A qualche mese di distanza dal rinnovamento del glorioso Rocci, un nuovo vocabolario si affaccia sugli scaffali, arricchendo la possibilità di scelta per gli studenti in cerca di un compagno di traduzione agile e al contempo affidabile.

Si tratta del Vocabolario della lingua greca. Greco italiano, pubblicato da Talìa Editrice e curato da un team di docenti coordinati da Maria Antonia Carbone. L’autrice aveva già al suo attivo un vocabolario greco-italiano, (pubblicato, sempre presso Talìa, nel 1995): in questo caso ci troviamo di fronte a un’opera sicuramente più ambiziosa e impegnativa.

Come si evince dalla presentazione nel sito dell’editore,

Il progetto e la realizzazione di questo nuovo vocabolario della lingua greca, specificamente destinato agli studenti del liceo classico, già a partire dal primo biennio, sono il frutto dell’esperienza di anni d’insegnamento, durante i Quali gli Autori di Quest’opera hanno potuto constatare le difficoltà e il disagio degli studenti nell’uso quotidiano di Questo strumento di lavoro.

L’esigenza di un’opera come questa sarebbe emersa – secondo l’editore – dalla complessità degli strumenti attualmente in uso che, pur validi, oggi non sarebbero più proponibili proprio a causa della difficoltà che comportano.

Il nuovo vocabolario (il cui costo è di € 94) si propone come strumento

di buona leggibilità, di facile consultazione, rigoroso e attento nelle strutture e fruibile nella sua totalità.
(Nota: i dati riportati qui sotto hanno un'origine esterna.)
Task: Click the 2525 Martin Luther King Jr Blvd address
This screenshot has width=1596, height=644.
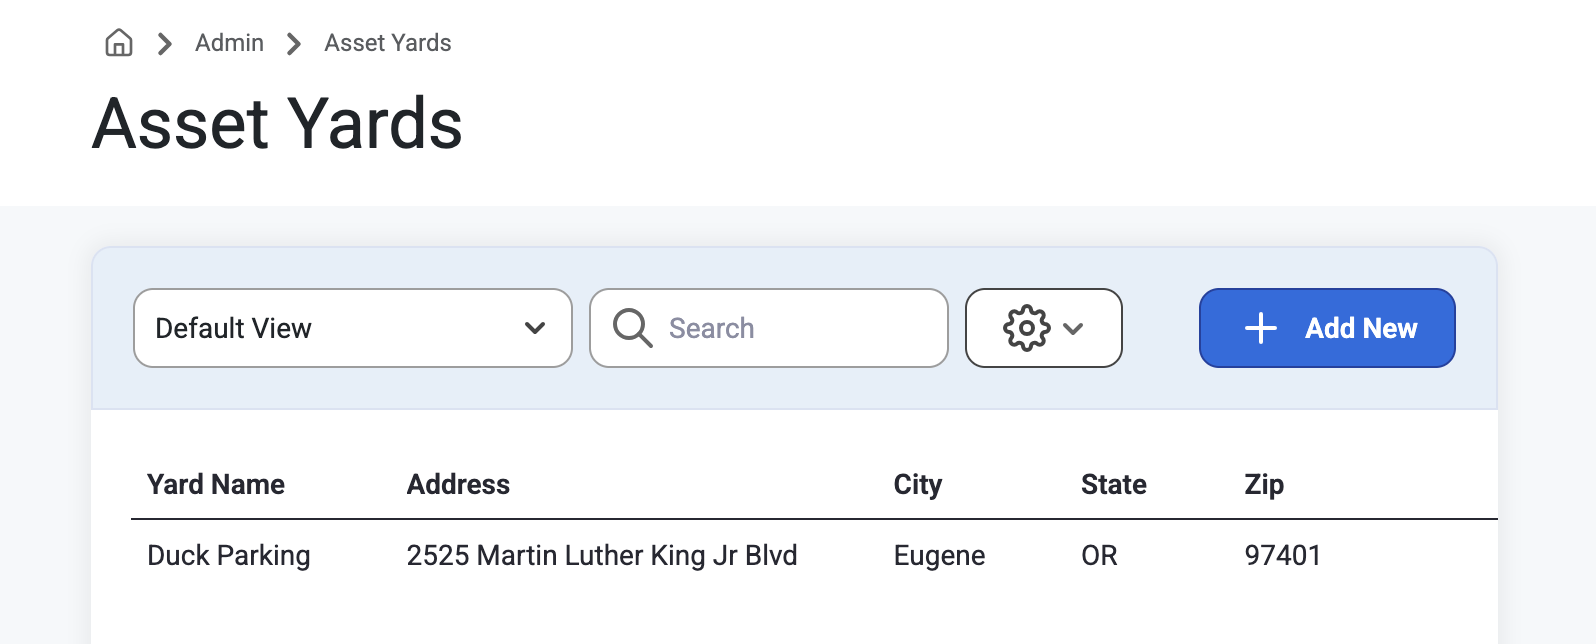Action: pos(602,555)
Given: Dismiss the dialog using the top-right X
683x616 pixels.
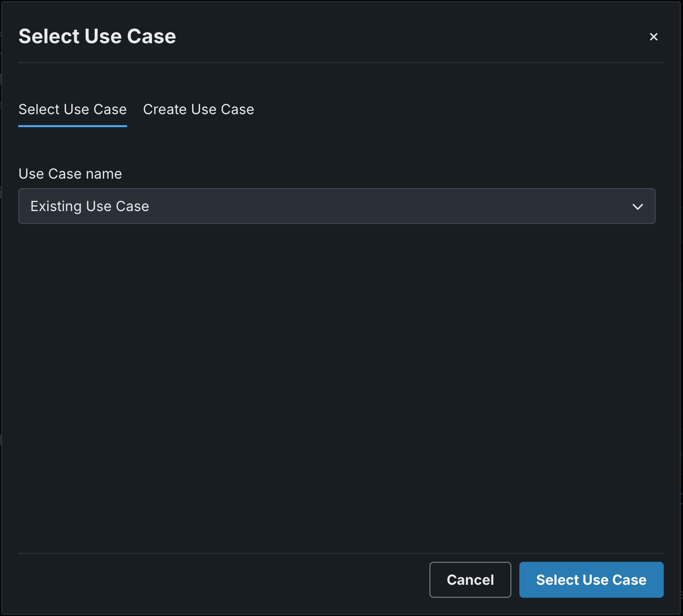Looking at the screenshot, I should point(653,37).
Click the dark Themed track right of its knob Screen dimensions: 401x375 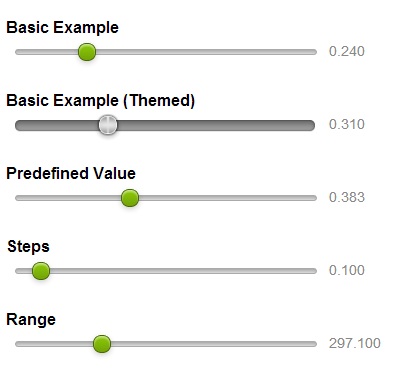pos(216,125)
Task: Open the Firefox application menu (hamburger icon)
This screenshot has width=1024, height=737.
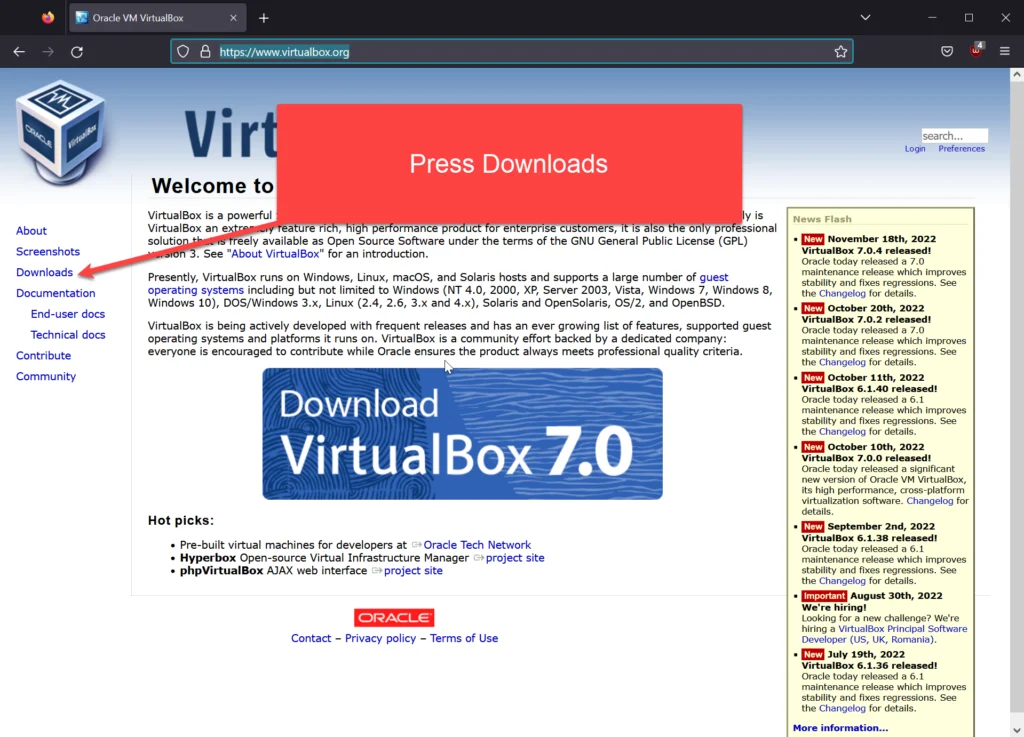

Queste le caratteristiche dell’opera:

  • I significati di ogni lemma sono stati indicati in tutte le accezioni, per facilitare la scelta del significato più pertinente al contesto, nella miglior resa italiana possibile.
  • Le voci riportate seguono una struttura logica precisa, indicando i significati dal più frequente a quello meno attestato.
  • Per i lemmi più importanti sono stati predisposti box, con lo scopo di visualizzare in sintesi tutta la gamma di significati di ciascun termine.
  • Gli esempi, numerosi e rigorosamente d’autore, propongono sempre una traduzione “fedele”, che trasferisce nell’italiano attuale il significato della corrispondente espressione greca.
  • Particolare attenzione è dedicata, ovviamente, ai costrutti particolari, a espressioni e locuzioni idiomatiche, che sono evidenziati graficamente, in modo da essere prontamente individuati.

Si segnala inoltre un’utile e molto interessante Appendice Antiquaria, che raccoglie un’ampia scelta di dati e di notizie riguardanti la civiltà greca, negli aspetti che riguardano la vita quotidiana, l’organizzazione della famiglia e dello stato, il culto e le istituzioni religiose, l’organizzazione militare e i principi fondamentali del diritto.

Per avere un’idea di come vengano trattate i singoli lemmi, propongo la scansione della voce ἐγχωρέω, a confronto con la stessa voce del GI (Franco Montanari, Vocabolario della lingua greca):

La voce ἐγχωρέω nel Carbone

La stessa voce nel GI (Montanari)

Tu cosa ne pensi?

La domanda andrebbe girata a uno studente, che abbia verificato sul campo l’efficienza di questo nuovo strumento.

12 Commenti a Un nuovo vocabolario di greco!

  1. marcello ha detto:

    molto bello e completo.

  2. cristina ha detto:

    veramente bello e utile, bravi.

  3. domenico ha detto:

    Bella la grafica, completo e molto intuitivo

  4. Alessandra ha detto:

    Sembra proprio interessante, sia come progetto sia come leggibilità

  5. Roberto ha detto:

    ottimo vocabolario
    unico appunto : MANCA IL RELATIVO CD x consultazione e ricerca su compute

  6. Stefano ha detto:

    Si tratta certamente di un eccellente strumento di lavoro, completo, molto leggibile e con un’utile appendice antiquaria. Personalmente, avrei preferito che le forme verbali fossero inserite sotto il verbo di riferimento anzichè al fondo.

  7. Marco ha detto:

    Complimenti, utile e ben fatto!

  8. Diamantino ha detto:

    Consiglio di fare il confronto anche col Rocci ;).

  9. Francesca Zitoli ha detto:

    Imprecisione nella citazione degli autori. Viene riportato l’autore, ma non opera, libro, capitolo o versi..

  10. Nicola ha detto:

    Ciao a tutti! Secondo voi è meglio il nuovo Rocci o questo? Grazie mille in anticipo!